“No futuro, acreditamos que deve haver espaço limitado para novos aumentos de preços, já que as taxas de churn já estão aparentemente aumentando – o que leva a um ambiente desafiador para melhoria de margem nos próximos trimestres, uma vez que a maior parte da expansão da receita mal foi suficiente para cobrir o aumento das despesas financeiras”, avaliam os analistas Otavio Tanganelli, Gustavo Schroden, Eric Ito e Camila Koga.

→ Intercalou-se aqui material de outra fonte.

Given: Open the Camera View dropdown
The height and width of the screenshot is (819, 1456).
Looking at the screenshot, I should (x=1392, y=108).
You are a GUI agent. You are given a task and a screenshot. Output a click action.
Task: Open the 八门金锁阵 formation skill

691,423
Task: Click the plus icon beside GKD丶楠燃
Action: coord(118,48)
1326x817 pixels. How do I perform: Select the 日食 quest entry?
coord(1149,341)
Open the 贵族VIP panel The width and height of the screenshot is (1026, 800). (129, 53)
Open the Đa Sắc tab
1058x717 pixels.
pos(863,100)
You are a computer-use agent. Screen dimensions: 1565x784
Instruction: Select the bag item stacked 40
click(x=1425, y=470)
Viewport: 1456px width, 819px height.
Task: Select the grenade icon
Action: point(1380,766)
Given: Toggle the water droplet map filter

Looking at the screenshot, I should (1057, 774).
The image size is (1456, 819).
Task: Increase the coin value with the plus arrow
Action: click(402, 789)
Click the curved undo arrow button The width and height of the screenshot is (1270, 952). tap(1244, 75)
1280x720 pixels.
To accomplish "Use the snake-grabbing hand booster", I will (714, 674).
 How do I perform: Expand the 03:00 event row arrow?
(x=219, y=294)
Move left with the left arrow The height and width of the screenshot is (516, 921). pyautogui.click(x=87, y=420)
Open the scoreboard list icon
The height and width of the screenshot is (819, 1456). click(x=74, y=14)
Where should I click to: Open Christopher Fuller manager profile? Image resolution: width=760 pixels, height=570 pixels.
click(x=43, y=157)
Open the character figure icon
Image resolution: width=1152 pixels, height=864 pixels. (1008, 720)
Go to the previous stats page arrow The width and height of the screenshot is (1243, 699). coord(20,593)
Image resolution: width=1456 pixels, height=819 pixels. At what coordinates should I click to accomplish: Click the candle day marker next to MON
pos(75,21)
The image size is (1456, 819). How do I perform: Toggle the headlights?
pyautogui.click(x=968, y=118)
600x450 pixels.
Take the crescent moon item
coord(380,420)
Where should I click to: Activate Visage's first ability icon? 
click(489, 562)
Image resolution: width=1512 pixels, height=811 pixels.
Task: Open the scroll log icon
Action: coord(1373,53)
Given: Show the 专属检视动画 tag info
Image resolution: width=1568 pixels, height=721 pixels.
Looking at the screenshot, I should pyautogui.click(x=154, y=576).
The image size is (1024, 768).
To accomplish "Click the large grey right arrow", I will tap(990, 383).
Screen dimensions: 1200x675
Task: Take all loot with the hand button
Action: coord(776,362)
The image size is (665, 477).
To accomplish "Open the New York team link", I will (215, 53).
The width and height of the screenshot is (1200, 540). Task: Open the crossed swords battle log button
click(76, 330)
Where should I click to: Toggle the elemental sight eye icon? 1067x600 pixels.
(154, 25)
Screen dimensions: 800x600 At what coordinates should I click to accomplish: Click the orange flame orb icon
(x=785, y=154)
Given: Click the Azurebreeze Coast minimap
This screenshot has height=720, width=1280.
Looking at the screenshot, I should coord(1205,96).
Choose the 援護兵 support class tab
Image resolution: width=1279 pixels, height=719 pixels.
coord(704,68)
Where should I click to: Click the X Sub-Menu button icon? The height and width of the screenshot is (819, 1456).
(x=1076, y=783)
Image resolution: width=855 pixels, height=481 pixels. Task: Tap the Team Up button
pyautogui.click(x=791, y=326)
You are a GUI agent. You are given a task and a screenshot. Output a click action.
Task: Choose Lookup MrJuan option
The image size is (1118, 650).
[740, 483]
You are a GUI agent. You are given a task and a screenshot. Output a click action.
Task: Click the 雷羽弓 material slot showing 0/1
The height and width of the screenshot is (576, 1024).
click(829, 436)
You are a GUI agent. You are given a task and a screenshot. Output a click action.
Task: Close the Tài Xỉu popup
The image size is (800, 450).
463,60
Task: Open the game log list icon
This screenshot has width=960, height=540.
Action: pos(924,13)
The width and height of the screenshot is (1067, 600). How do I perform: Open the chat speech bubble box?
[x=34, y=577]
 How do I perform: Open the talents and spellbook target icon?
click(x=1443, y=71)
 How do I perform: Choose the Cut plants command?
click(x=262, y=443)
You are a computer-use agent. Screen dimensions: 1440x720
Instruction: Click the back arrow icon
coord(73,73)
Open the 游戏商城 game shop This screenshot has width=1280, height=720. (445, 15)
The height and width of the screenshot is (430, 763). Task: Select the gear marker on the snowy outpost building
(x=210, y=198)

O Bradesco BBI afirma que o balanço da Stone veio amplamente em linha com o esperado e destaca o guidance para o próximo trimestre. Entre os números, o lucro antes de impostos (EBT, na sigla em inglês) ajustado de R$ 106,7 milhões ficou um pouco acima do guidance previsto para o trimestre, de R$ 90 milhões. Além disso, a empresa anunciou que espera que o EBT do terceiro trimestre deste ano supere R$ 125 milhões, alinhado com as expectativas do consenso, que apontam para R$ 131 milhões.
“Acreditamos que o mercado já precificou a melhoria sequencial em grande parte e ainda vemos riscos materiais de baixa para as expectativas consensuais do EBT de R$ 1,13 bilhão EBT 2023”, comentam os analistas.
O guidance para o terceiro trimestre implica desaceleração considerável no segmento de micro, pequenas e médias empresas (MSMB, na sigla em inglês). A empresa estima receita maior que R$ 2,4 bilhões e volume total de pagamento (TPV, na sigla em inglês) de MSMB de R$ 73 bilhões a R$ 74 bilhões, crescimento de 41% a 43% na comparação ano a ano.
Em meio ao anúncio dos resultados, a Stone também notificou que Marcelo Baldin, o atual CFO, está deixando o cargo e deve ser substituído temporariamente por Silvio José Morais, membro do Conselho de Administração.
Diante das informações, o Bradesco BBI reitera recomendação underperform (venda) para os papéis da Stone negociados em Nova York, com preço-alvo de US$ 6, o que representa risco de baixa de 48% ante o fechamento da véspera.